- [TASK BRIEF]: Please turn only the entries from the line containing "Given: Click the question" through the line containing "Action: (x=271, y=80)" into a numbered list, with blank lines left out.

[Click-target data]
BEGIN
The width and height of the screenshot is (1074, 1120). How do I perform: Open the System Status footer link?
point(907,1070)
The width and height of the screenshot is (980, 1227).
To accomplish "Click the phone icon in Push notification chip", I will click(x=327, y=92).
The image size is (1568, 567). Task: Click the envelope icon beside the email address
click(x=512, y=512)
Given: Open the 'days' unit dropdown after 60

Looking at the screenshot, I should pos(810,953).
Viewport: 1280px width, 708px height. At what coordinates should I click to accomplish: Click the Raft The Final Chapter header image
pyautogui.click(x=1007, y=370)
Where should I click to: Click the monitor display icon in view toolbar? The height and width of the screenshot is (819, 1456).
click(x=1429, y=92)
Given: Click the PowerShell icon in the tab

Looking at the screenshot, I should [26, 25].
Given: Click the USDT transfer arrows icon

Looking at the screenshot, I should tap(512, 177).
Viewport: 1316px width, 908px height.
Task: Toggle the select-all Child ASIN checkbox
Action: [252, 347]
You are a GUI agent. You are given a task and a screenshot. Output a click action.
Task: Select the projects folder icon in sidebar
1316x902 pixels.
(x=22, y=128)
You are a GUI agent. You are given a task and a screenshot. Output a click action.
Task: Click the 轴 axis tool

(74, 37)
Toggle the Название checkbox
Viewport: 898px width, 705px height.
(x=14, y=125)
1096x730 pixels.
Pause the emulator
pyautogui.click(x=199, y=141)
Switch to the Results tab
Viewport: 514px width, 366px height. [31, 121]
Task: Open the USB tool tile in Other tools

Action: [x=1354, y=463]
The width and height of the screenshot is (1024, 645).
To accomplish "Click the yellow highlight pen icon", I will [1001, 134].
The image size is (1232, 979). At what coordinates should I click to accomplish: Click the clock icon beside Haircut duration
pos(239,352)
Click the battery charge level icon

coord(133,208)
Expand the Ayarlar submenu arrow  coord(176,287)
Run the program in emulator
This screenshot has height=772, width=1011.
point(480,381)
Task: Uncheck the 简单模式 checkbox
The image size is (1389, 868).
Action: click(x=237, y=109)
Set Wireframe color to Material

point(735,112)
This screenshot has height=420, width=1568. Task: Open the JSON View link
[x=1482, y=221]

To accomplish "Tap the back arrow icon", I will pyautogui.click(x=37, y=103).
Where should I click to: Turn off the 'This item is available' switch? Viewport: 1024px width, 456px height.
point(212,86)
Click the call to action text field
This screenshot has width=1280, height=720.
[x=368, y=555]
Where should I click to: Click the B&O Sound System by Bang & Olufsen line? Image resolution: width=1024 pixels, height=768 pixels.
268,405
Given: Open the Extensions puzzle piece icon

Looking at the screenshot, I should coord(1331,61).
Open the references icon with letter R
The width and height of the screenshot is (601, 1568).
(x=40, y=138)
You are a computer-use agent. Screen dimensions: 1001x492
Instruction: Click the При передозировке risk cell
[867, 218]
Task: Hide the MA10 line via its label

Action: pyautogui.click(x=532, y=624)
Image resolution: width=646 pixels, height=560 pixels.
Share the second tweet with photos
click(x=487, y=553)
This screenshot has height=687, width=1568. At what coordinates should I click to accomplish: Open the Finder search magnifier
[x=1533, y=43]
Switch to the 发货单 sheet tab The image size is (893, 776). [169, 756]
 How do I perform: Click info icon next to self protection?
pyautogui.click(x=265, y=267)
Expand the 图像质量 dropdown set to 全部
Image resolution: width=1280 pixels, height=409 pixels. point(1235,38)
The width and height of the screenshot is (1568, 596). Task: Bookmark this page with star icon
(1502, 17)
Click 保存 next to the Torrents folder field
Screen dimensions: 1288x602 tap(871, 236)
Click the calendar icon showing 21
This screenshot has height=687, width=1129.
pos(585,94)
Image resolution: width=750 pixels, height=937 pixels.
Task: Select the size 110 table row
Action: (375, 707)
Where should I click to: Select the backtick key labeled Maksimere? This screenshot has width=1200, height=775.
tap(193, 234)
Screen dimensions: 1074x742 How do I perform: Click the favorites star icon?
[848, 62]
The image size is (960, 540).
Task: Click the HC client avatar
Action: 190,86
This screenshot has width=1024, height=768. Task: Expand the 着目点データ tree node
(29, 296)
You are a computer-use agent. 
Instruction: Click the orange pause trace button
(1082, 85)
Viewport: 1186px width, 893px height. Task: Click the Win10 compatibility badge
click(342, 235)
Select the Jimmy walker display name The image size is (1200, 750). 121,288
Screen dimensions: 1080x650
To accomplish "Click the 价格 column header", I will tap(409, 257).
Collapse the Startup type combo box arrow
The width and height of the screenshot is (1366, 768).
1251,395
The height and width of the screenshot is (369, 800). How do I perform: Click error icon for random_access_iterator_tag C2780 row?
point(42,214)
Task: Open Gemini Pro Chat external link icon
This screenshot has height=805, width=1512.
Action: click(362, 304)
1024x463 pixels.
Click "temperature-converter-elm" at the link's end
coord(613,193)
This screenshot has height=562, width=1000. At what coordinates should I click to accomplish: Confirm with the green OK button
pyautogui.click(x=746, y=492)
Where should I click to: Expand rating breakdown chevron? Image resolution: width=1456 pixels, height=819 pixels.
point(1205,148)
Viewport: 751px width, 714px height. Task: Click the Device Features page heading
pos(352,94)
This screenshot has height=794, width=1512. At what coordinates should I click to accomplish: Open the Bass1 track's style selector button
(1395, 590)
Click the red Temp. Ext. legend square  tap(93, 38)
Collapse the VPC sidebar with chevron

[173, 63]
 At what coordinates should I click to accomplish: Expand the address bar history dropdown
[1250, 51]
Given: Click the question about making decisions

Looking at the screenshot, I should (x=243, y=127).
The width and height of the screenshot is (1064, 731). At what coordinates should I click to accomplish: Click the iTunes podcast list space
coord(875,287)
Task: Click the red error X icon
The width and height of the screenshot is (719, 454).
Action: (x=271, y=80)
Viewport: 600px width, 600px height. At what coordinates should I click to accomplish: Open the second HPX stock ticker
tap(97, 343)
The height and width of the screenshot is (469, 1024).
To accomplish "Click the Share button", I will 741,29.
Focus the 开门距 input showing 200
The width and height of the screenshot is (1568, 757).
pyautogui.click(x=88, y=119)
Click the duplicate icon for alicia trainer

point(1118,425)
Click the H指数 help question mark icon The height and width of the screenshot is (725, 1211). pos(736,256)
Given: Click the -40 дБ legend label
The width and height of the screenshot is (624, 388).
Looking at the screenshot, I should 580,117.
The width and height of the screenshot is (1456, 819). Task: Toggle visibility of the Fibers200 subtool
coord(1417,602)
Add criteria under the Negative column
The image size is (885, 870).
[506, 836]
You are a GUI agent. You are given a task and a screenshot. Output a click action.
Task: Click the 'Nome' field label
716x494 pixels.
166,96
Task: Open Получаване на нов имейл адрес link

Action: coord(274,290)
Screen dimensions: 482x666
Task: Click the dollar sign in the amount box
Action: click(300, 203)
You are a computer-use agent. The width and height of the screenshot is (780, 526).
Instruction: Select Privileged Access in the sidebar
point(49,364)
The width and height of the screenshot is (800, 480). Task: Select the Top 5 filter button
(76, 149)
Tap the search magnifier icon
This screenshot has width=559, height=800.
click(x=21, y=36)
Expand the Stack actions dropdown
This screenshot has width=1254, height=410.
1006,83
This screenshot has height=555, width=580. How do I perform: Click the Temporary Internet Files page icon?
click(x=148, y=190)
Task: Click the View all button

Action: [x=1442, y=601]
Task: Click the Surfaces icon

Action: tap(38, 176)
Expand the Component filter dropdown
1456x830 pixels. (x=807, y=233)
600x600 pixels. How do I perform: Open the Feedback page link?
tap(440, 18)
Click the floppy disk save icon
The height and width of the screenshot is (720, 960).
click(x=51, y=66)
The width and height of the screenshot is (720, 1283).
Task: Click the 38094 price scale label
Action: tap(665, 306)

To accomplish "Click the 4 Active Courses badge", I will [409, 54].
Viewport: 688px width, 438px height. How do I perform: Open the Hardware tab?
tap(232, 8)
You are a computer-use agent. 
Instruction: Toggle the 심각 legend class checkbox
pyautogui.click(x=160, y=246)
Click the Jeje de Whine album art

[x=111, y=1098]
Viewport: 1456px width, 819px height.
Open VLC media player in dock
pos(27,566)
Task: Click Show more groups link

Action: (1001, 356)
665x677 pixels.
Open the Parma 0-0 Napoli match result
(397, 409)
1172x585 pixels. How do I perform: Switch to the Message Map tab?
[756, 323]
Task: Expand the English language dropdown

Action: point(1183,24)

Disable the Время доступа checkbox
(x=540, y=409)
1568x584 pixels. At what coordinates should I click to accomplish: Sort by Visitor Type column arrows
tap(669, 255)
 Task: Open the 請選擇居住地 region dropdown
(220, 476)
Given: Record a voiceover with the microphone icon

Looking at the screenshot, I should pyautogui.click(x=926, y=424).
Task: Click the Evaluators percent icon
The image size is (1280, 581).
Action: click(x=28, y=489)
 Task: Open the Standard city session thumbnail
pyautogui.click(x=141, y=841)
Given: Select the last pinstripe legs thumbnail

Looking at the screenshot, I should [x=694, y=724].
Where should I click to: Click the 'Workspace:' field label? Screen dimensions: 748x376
END
- [PROBLEM SOLUTION]:
1. Given: Click the question about making decisions
2. Looking at the screenshot, I should (x=243, y=127).
3. The width and height of the screenshot is (1064, 731). At what coordinates should I click to accomplish: Click the iTunes podcast list space
4. coord(875,287)
5. Task: Click the red error X icon
6. The width and height of the screenshot is (719, 454).
7. Action: (x=271, y=80)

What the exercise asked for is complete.